Rantz: Councilmember argues to keep more criminals out of jail
Oct 1, 2023, 6:00 PM | Updated: Oct 2, 2023, 8:13 am

County Councilmember Girmay Zahilay speaks to grant recipients following
the press event at Garfield Community Center, located in his Council
District. (Photo from Flickr @King County DNRP)

Share
BY JASON RANTZ
The Jason Rantz Show, 3pm-7pm on KTTH
King County Councilmember Girmay Zahilay complains that putting
criminals in jail is unrealistic because our criminal legal systems are
at a “breaking point.” He hopes you don’t realize he’s one of the local
radicals pushing to starve the criminal justice system of resources.

In a local editorial, Zahilay joins fellow extremist Anita Khandelwal,
director of the King County Department of Public Defense, to call out
proponents of a “tough on crime” approach to the region’s crime crisis.
Seattle is on pace to exceed an all-time high number of homicides, while
fatal drug overdoses will set another record. Meanwhile, criminals are
taking advantage of criminal justice reforms to drive cars into
storefronts before robbing them of whatever they can grab.

Reasonable people want to see criminals punished; the Radical Left views
criminals at victims of an unjust society. In 2020, after the death of
George Floyd, activists promised to dismantle the criminal justice
system because they viewed it as a “system of oppression.” In Washington
state, particularly King County and Seattle, that’s exactly what they
did. Now, Zahilay feigns concern that “our region’s criminal legal
systems are not only at capacity, they are flirting with their breaking
points.”

Zahilay the revisionist
Zahilay’s editorial offers a laundry list of complaints about a lack of
resources within King County’s criminal legal system.

“The King County Sheriff’s Office cannot find enough new deputies to
fill its ranks, historic backlogs in our court system delay cases for
years, and the King County Jail has had intractable staffing shortages.
Corrections officers themselves have pleaded for more diversion
programs, stating their inability to keep themselves and incarcerated
people safe at current staffing levels,” he writes.

It’s curious why Zahilay would complain, given he did what he could to
chase deputies from their jobs.

He voted to defund the King County Sheriff’s Office (KCSO), moving
millions earmarked for law enforcement to diversion programs that don’t
work. He doesn’t miss an opportunity to villainize cops, helping
activists set the stage for the Capitol Hill Occupied Protest (CHOP),
declaring a rally “peaceful” while a man was shouting threats against
cops. KCSO has a staffing crisis because few want to work under rapidly
anti-police lawmakers.

But Zahilay blames this — and the other staff openings — on a “national
labor crisis.” Right.

Zahilay: a fierce defender of public defenders and corrections staff?
There’s a backlog of cases because Zahilay and other radicals favored
criminal justice reforms that kept criminals out of jail to continue to
re-offend while inspiring a culture of lawlessness that’s since spiraled
out of control.

> [PROVIDED RECORDS]:
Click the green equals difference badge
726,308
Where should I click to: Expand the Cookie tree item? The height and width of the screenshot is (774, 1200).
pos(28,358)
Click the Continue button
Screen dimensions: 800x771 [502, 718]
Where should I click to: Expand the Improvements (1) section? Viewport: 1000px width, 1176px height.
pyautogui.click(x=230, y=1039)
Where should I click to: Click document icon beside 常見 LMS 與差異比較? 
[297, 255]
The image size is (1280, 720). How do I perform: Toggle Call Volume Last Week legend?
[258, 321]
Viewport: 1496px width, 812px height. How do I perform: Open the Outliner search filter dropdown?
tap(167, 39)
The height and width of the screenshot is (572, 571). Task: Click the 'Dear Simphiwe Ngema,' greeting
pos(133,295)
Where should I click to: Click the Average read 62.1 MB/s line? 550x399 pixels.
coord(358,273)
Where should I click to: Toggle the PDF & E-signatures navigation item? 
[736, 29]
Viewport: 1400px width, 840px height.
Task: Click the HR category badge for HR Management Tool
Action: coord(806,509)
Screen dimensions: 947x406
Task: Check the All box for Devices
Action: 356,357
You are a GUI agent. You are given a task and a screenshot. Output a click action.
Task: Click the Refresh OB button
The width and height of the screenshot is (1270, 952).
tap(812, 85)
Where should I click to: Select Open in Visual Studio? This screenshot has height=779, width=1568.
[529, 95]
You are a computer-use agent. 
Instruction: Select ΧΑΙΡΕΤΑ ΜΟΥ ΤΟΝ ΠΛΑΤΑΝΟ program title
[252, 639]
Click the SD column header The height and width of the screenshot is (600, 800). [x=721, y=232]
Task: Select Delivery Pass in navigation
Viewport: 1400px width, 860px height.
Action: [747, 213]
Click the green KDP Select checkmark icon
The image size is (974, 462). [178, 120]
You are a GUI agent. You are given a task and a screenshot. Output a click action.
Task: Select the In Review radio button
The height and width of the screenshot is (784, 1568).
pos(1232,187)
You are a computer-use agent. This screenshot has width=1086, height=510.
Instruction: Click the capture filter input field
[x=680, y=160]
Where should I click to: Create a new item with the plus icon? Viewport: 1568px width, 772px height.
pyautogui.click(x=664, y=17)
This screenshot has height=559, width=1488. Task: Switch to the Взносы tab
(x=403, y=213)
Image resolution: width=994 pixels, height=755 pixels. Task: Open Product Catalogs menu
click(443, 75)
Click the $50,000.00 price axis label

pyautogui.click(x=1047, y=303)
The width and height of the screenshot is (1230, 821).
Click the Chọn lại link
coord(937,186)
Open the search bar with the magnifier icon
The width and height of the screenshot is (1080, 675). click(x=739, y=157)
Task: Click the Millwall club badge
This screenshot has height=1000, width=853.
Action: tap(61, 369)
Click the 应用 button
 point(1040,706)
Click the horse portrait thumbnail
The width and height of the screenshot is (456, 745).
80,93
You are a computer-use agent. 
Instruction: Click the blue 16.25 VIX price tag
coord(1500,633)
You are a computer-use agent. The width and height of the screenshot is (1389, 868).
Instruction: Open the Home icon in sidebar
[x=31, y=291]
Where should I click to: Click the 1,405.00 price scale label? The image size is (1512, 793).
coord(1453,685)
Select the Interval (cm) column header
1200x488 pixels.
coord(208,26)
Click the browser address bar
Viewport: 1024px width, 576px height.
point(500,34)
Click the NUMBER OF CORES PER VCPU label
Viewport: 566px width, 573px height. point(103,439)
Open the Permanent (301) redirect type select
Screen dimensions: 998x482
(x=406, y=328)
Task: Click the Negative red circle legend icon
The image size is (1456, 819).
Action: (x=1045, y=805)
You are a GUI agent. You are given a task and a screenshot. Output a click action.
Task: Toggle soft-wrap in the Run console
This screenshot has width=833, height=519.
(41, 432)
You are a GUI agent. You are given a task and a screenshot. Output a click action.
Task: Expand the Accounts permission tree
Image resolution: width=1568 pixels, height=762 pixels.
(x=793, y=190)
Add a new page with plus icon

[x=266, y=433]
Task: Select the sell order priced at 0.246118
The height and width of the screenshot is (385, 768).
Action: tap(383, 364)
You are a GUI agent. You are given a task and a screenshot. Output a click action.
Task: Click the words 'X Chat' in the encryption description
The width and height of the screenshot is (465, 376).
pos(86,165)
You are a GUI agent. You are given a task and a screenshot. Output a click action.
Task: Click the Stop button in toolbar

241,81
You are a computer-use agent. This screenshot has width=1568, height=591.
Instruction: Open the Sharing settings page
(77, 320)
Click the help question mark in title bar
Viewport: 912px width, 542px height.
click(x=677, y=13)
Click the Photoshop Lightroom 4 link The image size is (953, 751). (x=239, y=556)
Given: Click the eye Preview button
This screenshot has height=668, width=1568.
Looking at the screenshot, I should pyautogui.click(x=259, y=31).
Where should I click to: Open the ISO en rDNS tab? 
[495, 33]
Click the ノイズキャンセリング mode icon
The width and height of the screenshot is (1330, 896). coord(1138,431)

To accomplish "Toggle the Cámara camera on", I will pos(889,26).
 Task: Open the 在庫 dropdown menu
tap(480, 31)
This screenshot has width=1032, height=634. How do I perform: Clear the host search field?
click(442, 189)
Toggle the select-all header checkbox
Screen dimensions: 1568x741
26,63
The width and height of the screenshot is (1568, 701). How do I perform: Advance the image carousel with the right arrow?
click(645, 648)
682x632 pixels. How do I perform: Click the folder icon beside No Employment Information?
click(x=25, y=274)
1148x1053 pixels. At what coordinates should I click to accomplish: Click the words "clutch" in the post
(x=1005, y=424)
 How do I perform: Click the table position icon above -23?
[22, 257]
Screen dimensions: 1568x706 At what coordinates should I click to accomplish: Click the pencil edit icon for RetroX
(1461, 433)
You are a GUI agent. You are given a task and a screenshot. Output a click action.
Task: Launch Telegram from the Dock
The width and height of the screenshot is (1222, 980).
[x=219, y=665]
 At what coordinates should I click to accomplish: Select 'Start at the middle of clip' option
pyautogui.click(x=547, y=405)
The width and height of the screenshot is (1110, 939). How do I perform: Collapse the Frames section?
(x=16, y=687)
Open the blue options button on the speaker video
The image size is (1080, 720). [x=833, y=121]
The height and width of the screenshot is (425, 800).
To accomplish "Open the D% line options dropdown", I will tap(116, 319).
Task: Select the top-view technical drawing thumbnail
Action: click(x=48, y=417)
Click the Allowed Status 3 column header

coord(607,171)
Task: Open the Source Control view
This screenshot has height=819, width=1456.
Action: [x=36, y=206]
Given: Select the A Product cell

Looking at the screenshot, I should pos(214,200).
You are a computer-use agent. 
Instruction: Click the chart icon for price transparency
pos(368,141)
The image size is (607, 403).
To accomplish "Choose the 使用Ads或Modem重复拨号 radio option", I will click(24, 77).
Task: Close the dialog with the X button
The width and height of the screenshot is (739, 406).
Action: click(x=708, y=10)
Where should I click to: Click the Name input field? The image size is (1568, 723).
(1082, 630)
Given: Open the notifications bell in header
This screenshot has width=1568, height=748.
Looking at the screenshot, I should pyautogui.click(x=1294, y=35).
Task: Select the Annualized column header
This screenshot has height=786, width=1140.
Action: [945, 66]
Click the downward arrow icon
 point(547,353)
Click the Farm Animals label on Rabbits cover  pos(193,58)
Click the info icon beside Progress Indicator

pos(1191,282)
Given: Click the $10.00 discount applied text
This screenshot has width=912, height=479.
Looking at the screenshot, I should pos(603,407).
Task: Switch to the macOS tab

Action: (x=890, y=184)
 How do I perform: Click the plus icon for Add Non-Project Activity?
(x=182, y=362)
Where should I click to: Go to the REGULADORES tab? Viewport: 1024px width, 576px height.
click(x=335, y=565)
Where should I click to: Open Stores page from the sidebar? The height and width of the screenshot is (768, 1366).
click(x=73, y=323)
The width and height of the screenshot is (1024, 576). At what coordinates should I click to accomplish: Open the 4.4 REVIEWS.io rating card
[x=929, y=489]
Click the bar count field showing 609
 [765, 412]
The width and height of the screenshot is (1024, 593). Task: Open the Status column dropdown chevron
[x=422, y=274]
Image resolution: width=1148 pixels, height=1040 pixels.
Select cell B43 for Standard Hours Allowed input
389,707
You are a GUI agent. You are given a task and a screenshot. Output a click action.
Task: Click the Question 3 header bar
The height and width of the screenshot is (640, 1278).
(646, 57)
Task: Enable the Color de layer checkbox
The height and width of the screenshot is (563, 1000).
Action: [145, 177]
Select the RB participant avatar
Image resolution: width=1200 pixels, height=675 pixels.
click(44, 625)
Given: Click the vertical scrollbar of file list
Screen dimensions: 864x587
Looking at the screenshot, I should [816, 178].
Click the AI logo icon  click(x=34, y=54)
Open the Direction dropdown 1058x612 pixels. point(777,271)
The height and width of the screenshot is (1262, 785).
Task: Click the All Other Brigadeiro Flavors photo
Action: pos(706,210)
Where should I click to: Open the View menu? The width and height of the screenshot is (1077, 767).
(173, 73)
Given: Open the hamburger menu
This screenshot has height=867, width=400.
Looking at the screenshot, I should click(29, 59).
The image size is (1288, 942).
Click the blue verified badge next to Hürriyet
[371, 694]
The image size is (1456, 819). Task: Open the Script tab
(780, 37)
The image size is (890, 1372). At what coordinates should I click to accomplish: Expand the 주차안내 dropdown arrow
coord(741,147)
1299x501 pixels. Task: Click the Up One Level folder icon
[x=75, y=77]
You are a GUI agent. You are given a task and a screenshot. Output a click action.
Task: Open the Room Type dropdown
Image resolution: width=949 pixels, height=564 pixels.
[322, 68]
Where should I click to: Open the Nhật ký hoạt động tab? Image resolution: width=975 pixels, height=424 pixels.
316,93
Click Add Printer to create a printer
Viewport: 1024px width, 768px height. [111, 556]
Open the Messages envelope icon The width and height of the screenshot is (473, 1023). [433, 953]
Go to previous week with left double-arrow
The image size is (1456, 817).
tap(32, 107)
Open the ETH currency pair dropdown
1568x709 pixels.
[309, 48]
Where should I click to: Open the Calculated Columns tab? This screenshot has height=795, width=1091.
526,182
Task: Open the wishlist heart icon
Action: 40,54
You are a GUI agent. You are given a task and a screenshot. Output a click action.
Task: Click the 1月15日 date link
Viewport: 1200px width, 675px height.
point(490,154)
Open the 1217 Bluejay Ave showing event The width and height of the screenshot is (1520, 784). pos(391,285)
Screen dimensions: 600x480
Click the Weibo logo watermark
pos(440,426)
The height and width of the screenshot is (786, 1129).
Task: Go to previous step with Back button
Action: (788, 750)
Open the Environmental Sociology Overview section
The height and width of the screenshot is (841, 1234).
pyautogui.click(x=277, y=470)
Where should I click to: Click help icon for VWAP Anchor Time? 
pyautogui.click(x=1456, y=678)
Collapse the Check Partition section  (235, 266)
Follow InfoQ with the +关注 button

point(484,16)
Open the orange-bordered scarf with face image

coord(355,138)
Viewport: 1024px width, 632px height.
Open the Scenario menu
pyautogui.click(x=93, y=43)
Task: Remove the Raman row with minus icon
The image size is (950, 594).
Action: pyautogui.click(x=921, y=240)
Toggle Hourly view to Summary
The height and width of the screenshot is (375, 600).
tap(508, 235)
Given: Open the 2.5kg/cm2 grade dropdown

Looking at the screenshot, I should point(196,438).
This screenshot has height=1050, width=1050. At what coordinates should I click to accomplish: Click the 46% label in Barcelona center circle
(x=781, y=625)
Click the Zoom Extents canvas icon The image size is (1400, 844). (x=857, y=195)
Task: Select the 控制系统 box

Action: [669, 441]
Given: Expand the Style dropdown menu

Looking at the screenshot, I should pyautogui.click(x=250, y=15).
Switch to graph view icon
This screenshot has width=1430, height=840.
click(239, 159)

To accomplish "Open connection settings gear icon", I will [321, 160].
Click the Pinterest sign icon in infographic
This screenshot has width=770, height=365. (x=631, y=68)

> [AIM]: In the column about Councilmember Zahilay, what reason does the author give for the backlog of cases? Answer in one to three sentences.

> [TASK OUTPUT]: The author attributes the backlog to criminal justice reforms favored by Zahilay and other "radicals," which kept criminals out of jail so they could continue to re-offend. According to the column, those reforms also inspired a culture of lawlessness that has since spiraled out of control.